In the early 1990s, Docampo determined that a tiny granule, a subcellular pouch, in yeast, fungi and bacteria—long thought to be for storage—was a fully operational organelle.

It contained pyrophosphatase, a pump-like enzyme that allows proton transport. He named it the acidocalcisome for its acidic and calcium components. 

Docampo has since found virtually identical pyrophosphate-containing pouches in numerous prokaryotic organisms, challenging the theory on the origin of eukaryotic organelles and suggesting a targeted approach to killing many disease-causing organisms. 

“Because I saw electron microscopy pictures of the blood platelets’ dense granules taken many years ago that were almost identical to the pictures we took of the acidocalcisomes of different protozoa. I thought it would be a good idea to test if they were similar in other aspects,” he says. “When we found that polyphosphate was released from platelets upon stimulation, I immediately thought about a potential role in coagulation.” 
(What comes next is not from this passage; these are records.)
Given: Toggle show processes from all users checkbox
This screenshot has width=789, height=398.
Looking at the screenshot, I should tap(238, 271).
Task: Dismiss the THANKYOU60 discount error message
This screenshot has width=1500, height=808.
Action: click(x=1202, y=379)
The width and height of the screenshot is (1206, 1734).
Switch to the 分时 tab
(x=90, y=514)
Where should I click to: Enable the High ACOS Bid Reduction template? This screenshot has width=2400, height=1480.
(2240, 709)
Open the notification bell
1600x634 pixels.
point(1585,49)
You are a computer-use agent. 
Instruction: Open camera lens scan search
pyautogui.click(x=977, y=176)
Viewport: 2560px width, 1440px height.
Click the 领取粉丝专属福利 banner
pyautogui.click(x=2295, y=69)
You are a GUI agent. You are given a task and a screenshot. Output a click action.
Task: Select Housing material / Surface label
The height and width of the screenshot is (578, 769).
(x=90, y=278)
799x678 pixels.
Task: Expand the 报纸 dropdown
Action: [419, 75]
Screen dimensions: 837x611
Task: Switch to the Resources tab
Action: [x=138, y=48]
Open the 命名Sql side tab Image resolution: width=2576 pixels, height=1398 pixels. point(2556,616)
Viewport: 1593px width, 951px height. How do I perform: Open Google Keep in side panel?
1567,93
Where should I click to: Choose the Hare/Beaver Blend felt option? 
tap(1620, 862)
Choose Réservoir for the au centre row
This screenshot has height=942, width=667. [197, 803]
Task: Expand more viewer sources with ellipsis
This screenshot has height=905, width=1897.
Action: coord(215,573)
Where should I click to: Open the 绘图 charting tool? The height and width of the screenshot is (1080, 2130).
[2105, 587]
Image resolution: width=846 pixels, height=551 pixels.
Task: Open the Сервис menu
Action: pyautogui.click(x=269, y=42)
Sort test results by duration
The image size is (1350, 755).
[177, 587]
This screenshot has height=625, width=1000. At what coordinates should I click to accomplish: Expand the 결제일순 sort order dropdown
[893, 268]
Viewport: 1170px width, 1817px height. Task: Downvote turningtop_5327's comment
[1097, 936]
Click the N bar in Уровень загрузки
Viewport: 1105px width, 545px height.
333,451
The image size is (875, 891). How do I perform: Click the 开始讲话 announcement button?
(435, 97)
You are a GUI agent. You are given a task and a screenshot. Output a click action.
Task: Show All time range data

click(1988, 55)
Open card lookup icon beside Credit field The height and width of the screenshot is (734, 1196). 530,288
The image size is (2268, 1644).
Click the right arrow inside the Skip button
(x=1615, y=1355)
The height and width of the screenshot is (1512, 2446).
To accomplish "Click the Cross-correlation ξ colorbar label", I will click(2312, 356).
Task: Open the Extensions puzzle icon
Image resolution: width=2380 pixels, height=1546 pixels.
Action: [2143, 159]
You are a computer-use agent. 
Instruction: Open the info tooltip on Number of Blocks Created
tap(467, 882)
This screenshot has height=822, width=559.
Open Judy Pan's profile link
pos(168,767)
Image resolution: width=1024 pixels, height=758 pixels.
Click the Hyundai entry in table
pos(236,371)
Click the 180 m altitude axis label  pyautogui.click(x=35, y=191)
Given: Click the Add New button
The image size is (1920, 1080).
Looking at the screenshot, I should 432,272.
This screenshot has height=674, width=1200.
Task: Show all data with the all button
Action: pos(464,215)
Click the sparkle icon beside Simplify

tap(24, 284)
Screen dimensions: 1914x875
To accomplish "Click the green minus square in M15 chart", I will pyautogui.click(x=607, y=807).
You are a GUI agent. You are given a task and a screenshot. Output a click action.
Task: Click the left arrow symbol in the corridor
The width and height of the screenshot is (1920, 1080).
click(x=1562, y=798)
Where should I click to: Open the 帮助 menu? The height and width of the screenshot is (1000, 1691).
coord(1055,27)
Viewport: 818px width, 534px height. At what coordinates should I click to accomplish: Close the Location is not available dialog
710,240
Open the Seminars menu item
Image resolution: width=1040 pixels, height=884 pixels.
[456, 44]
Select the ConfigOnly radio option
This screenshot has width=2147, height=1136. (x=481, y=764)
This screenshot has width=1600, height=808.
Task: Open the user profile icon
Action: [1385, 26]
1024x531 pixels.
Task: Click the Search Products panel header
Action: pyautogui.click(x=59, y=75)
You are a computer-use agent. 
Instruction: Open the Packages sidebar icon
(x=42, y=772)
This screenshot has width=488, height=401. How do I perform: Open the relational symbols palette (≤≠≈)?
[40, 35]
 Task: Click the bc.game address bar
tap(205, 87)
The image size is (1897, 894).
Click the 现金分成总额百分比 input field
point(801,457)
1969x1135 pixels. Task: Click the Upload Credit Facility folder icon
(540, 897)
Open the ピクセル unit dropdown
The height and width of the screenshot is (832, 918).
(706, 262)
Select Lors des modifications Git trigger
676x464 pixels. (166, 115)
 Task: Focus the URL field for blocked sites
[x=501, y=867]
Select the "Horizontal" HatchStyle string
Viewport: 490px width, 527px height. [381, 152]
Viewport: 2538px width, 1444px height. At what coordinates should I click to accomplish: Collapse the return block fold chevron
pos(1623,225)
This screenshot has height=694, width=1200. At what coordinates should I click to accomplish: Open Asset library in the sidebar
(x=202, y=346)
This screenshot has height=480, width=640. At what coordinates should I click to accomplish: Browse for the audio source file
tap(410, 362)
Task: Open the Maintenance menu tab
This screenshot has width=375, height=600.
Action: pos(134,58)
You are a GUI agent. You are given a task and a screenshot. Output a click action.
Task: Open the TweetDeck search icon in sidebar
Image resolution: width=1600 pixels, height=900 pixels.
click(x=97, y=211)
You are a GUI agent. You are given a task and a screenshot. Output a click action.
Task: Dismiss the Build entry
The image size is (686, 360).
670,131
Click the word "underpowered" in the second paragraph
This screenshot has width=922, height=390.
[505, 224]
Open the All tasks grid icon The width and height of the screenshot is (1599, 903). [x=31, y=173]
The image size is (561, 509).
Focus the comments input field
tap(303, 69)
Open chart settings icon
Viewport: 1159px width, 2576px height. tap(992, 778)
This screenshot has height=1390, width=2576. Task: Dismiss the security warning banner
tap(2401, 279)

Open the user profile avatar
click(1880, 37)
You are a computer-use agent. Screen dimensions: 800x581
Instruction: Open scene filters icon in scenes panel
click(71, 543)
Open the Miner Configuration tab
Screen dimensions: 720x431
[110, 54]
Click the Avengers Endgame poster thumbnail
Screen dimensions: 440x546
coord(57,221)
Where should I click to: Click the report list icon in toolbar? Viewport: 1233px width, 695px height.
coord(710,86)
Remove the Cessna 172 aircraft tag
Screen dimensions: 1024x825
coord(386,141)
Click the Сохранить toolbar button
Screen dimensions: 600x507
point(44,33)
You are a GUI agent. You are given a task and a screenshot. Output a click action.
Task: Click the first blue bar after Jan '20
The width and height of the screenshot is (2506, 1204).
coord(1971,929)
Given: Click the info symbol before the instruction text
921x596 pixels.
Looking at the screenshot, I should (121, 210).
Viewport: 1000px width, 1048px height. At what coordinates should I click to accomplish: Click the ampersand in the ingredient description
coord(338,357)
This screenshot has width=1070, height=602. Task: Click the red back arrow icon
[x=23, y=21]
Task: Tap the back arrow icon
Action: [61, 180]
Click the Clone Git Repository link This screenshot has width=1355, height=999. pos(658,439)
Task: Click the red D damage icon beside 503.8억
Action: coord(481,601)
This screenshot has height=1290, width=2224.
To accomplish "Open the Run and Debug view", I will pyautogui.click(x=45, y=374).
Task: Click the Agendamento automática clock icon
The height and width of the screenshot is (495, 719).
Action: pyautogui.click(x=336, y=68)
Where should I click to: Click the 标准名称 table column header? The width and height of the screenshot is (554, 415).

In collaboration with Morrissey, an expert on blood clotting, Docampo and a team of University of Illinois  graduate and postdoctoral students tested the effect of adding polyphosphate to platelet-poor plasma in a series of in-vitro experiments to see if it enhanced blood clotting. The results were dramatic, Morrissey says, adding that the presence of polyphosphate may help explain how platelets accelerate the process of blood clotting. 

The National Institutes of Health funded the collaborative project. 

Polyphosphate is in every living organism, but scientists thought it to be a molecular fossil conserved from prebiotic time.

“This is something that has mainly been studied in bacteria,” Docampo says. “There is almost no data on polyphosphates in vertebrates, including humans. No role was seen for them, so there was little interest in studying them.” 

The Center for Hemostasis Research will carry the new discovery further. Morrissey and Illinois colleagues Stephen Sligar, a professor of biochemistry, and Lawrence B. Schook, a professor of animal sciences, will lead a variety of experiments.

Among them, they will test the use of polyphosphate as an additive to topical agents, as well as new nanotechnologies in an animal model to develop effective treatments for situations involving uncontrollable bleeding. 

Such scenarios, Morrissey says, could include treatment for wounds sustained on battlefields or in accidents, or for hemophilia and other diseases with coagulation deficits. 

“The big picture is that we’ve found a new function for an ancient molecule,” he says. “Polyphosphate has been around for billions of years. Roberto’s discovery that the granules in platelets are like the granules in trypanosomatids was a key breakthrough.” 

Docampo’s recognition of the acidocalcisome in various organisms has enabled scientists to detect muscle-like motors that operate a variety of movements within cells, says Arthur Kornberg, who won the 1959 Nobel Prize in Medicine or Physiology for discovering mechanisms in the synthesis of ribonucleic acid and deoxyribonucleic acid. 

“Roberto has discovered a novel structure of major metabolic importance that regulates the levels of calcium and phosphate within all cells,” says Kornberg, an emeritus professor of biochemistry in Stanford University’s School of Medicine. “This acidocalcisome has been identified in cells as diverse as bacteria, the protozoa of tropical diseases and the blood-clotting elements of human blood.”

Although no longer at Illinois, Docampo says he’s thrilled that the research will be continuing through the Carver grant to the University of Illinois.

“It’s theoretically possible to use this discovery to find ways to help the body’s own blood-clotting mechanisms,” he says. “It could be potentially very useful to save lives. Many people with severe injuries die from blood loss not directly resulting from their injuries. This research could open doors to helping in that regard.” 

In his new lab at UGA, Docampo will continue to study the purification of polyphosphate present in platelets and on the enzymes involved in its metabolism.